There is a reason that I consistently use the word “our” when I am describing the revitalization work in Fondren that I am grateful to have been a part of.  “Our” means shared dreams, shared efforts, shared hard work, shared disappointments and shared successes.  The work that we did  was all about personal relationships, partnerships and community, including neighbors, business owners, churches, schools, hospitals, volunteers, staff, the City of Jackson and organizations like the Mississippi Arts Commission.

And none of it would have been even remotely possible without one particular person who really was “the boss” of this whole thing, my dear friend and colleague, Mary Jo McAnally. We worked side by side as foot soldiers in the trenches of urban revitalization for almost seven years. There is absolutely nothing that Mary Jo could not do or was not willing to try with me as we daily dreamed up sometimes outrageous ideas of how to make Fondren more attractive or better yet, how to convince someone to help us out financially.

Mary Jo also always had the good sense to tell me, ‘No, we can’t do that yet,’ or, ‘Don’t dare send that e-mail the way it is,’ or, ‘You need to march right down to so and so’s house or business and apologize for being impertinent or pushing too hard on an issue.’ Mary Jo had been working for Fondren long before I showed up and she carefully guided me through all the political maneuvering and posturing that was necessary to get things done. We trusted each other completely and, once we agreed on a game plan, it was full steam ahead, throttles wide open. What a grand time we had!

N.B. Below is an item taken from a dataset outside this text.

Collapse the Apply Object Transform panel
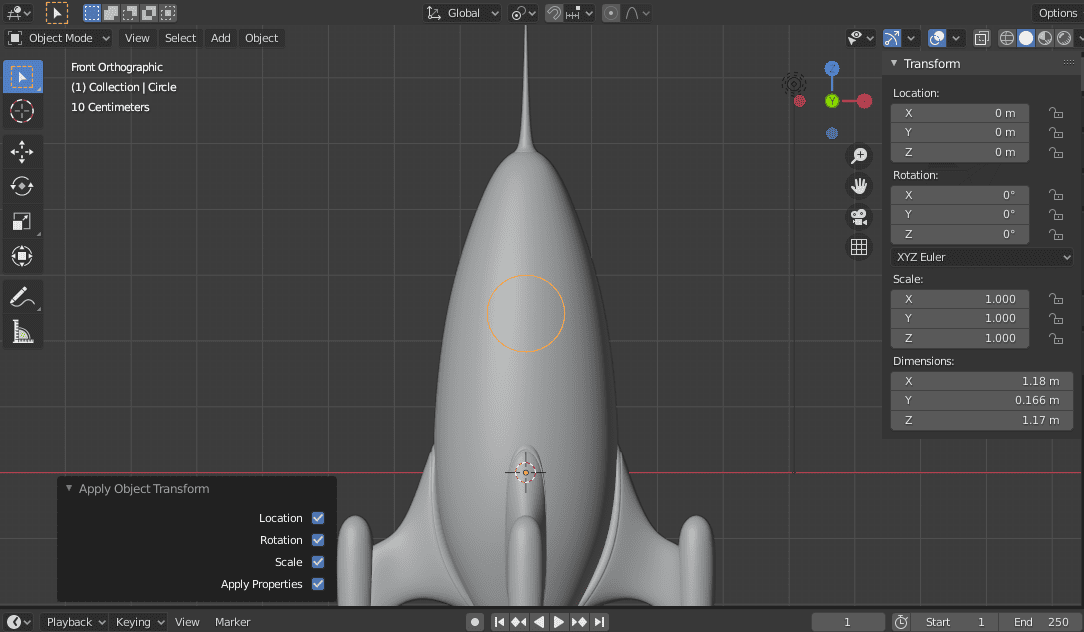Screen dimensions: 1084x632 [68, 489]
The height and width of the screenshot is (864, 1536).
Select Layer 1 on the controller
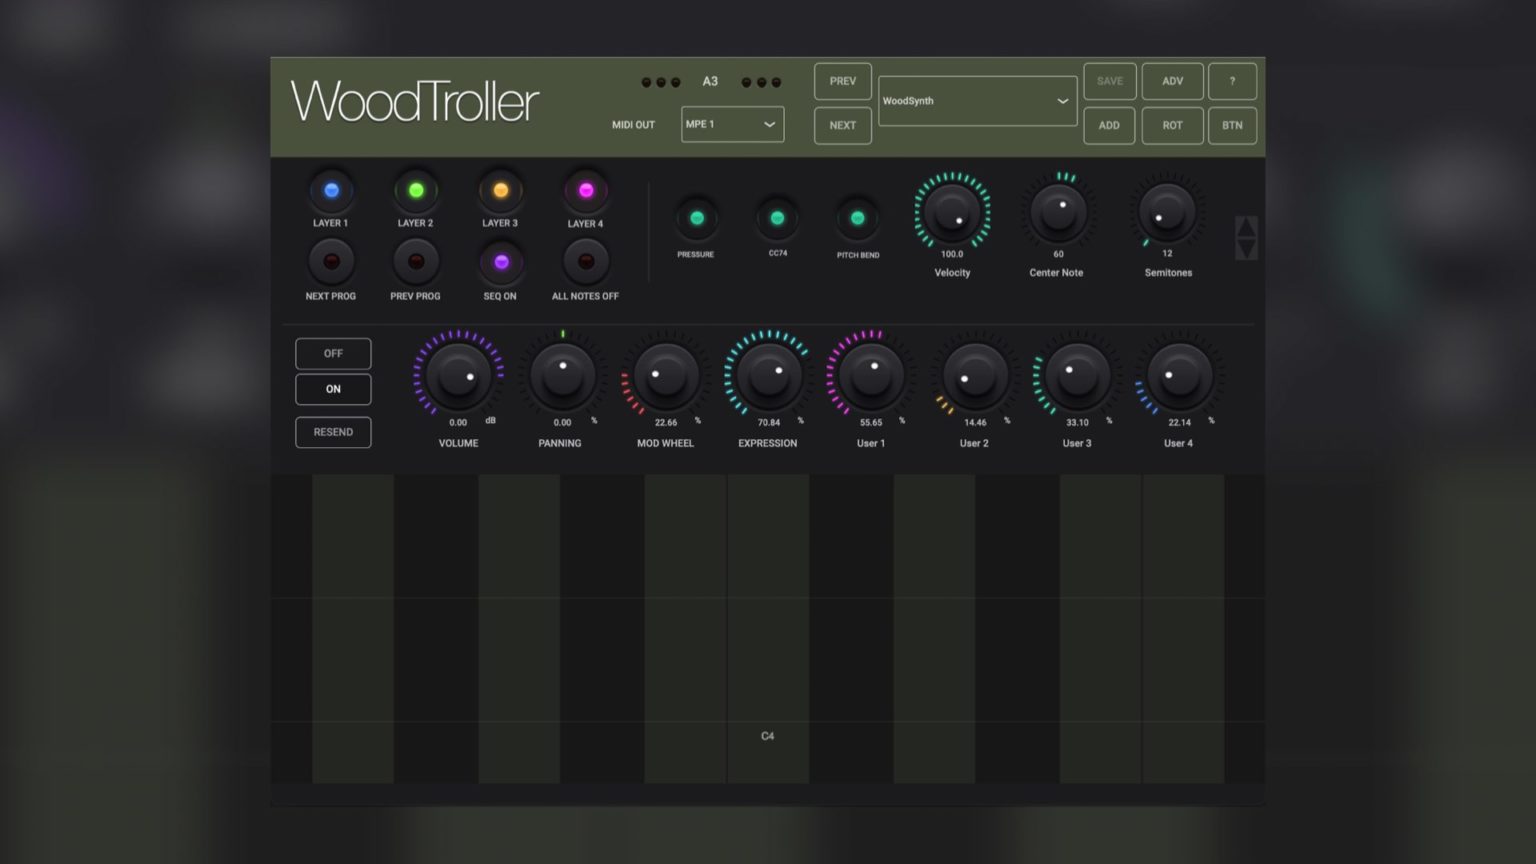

How do you see Fondren today?
This is difficult for me to answer, as I have spent so little time in Fondren in recent years and don’t want to be unfair.  It’s certainly encouraging to see so many outstanding new commercial ventures – restaurants, retail and multi-family developments.  And, I am so happy to see The Cedars continue to be cared for and flourish as a remarkable venue for art shows and community gatherings.  I guess I still look at things like I always did though . . with a critical eye as to what remains to be done or what could be done better.  It’s an imagineer’s curse.

What are you doing now?
I returned to the University of Mississippi and earned a Master’s Degree in Mental Health Counseling in 2009.  I am a licensed professional counselor and have been counseling, teaching and mentoring students at Ole Miss since that time.  I’m still involved in civic and community work by serving on the Historic Preservation Commission in Oxford for the last six years.
And your art? What will we see at Brown’s today?
I’m a completely untrained artist,  just a left-handed guy with a creative spark and an eye for color and design.  The works that I am showing at Brown’s came out of a flurry of creativity in which I picked up some scissors and a bottle of glue and got in the flow with my muse.  Time passed and my cutting and pasting produced some fanciful collages which I refer to as “snippetry.”